When the line containing "Click the Free plan Sign Up button" is found in the data below, copy it and each line after it through the line containing "Disable the Enabled SSID switch", exactly and with no others.

────────

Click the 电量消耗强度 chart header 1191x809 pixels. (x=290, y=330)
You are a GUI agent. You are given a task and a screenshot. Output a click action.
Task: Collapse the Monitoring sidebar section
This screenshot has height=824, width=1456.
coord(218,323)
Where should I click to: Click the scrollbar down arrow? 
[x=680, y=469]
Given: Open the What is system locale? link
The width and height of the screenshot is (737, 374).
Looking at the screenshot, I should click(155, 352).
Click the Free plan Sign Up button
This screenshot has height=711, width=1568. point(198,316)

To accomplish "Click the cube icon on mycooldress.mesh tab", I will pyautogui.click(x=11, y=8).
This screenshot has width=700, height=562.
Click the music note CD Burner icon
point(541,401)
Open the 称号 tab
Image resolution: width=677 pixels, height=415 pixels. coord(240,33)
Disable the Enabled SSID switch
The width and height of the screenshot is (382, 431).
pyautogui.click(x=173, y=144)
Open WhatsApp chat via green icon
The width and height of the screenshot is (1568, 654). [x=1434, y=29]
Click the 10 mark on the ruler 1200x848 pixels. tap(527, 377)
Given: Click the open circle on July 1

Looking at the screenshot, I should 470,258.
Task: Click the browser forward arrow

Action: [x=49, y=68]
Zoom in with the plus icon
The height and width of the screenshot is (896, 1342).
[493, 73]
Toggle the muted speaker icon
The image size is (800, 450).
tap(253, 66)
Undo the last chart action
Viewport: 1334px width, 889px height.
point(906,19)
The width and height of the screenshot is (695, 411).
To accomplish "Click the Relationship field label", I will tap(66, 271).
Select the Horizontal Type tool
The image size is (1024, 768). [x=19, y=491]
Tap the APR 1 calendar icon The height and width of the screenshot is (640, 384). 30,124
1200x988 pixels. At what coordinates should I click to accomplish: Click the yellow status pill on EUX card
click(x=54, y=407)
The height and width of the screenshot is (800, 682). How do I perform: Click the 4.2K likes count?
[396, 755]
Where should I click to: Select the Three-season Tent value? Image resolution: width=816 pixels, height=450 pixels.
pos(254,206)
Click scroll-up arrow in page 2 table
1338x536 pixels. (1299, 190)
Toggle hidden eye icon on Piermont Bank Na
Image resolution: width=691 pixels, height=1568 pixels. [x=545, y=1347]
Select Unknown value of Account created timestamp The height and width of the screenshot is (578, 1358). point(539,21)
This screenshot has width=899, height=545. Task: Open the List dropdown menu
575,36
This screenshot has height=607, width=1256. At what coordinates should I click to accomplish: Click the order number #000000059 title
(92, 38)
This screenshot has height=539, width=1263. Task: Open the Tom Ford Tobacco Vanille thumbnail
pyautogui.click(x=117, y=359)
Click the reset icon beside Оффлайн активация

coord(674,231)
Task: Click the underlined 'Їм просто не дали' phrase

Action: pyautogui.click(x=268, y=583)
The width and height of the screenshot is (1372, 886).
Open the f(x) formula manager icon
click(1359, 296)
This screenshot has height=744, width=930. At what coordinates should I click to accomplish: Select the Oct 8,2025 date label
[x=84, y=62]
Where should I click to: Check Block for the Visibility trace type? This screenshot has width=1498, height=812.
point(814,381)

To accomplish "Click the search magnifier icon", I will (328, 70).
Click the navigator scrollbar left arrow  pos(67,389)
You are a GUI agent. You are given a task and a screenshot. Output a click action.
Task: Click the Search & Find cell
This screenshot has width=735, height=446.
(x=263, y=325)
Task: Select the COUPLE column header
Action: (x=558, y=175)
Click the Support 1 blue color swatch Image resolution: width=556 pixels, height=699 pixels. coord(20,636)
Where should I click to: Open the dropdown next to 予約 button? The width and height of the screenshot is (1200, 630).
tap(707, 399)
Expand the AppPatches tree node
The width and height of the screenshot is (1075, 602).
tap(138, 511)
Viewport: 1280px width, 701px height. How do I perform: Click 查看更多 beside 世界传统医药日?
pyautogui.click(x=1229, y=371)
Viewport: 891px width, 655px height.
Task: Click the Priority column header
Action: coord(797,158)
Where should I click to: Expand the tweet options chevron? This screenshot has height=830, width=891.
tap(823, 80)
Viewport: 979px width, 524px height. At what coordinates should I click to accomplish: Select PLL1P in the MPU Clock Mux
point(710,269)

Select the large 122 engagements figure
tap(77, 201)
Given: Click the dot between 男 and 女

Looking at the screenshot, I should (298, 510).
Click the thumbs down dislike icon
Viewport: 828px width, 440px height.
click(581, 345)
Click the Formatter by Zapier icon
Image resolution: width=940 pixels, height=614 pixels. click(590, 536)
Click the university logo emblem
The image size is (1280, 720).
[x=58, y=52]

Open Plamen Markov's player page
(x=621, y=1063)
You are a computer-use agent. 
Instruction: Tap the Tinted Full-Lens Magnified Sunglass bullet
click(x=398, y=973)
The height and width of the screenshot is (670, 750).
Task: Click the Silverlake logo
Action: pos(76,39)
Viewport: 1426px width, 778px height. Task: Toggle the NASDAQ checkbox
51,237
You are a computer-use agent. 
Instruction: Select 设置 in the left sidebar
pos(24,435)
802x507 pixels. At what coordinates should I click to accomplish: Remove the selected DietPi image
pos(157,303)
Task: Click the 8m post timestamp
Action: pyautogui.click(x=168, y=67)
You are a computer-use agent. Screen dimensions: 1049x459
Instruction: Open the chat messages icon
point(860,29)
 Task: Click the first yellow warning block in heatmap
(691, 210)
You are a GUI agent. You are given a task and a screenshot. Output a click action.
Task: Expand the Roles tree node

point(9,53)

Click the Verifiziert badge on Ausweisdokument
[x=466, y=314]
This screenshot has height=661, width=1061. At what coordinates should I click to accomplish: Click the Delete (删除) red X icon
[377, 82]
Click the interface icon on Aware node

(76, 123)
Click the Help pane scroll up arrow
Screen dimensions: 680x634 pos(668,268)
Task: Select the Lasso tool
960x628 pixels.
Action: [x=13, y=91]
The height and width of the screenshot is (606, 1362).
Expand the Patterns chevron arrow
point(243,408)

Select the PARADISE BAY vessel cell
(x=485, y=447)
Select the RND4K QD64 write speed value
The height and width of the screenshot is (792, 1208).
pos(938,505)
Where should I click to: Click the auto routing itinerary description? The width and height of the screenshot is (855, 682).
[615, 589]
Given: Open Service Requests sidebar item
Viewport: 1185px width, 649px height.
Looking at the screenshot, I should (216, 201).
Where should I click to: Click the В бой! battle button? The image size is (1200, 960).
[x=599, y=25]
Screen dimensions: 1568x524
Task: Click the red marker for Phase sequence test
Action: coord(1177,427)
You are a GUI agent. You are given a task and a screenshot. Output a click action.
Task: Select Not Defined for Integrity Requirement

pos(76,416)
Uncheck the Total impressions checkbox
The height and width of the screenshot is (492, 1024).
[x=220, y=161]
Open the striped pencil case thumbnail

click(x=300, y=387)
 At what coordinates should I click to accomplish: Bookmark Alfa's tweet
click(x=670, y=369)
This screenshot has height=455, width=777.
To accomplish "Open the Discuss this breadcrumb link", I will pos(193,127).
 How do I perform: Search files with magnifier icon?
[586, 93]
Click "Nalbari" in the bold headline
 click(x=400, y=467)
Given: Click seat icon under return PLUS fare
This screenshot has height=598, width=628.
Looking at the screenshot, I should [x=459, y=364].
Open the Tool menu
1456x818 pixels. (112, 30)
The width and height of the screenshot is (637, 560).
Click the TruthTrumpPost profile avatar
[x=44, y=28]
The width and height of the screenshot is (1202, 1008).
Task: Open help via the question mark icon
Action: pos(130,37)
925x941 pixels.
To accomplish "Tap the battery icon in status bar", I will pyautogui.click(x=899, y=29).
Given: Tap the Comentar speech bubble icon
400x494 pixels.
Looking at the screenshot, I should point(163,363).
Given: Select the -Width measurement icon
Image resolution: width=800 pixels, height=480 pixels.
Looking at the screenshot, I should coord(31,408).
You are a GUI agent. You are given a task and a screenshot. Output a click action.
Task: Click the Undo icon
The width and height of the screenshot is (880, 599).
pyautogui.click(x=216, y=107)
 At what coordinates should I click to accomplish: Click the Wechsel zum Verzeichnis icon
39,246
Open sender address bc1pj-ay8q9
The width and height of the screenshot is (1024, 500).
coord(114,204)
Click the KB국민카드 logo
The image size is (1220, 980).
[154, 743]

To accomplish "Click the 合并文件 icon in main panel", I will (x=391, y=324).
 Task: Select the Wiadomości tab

────────

COMPLETED TASK ::
Click the Free plan Sign Up button
This screenshot has height=711, width=1568. point(198,316)

To accomplish "Click the cube icon on mycooldress.mesh tab", I will pyautogui.click(x=11, y=8).
This screenshot has width=700, height=562.
Click the music note CD Burner icon
point(541,401)
Open the 称号 tab
Image resolution: width=677 pixels, height=415 pixels. coord(240,33)
Disable the Enabled SSID switch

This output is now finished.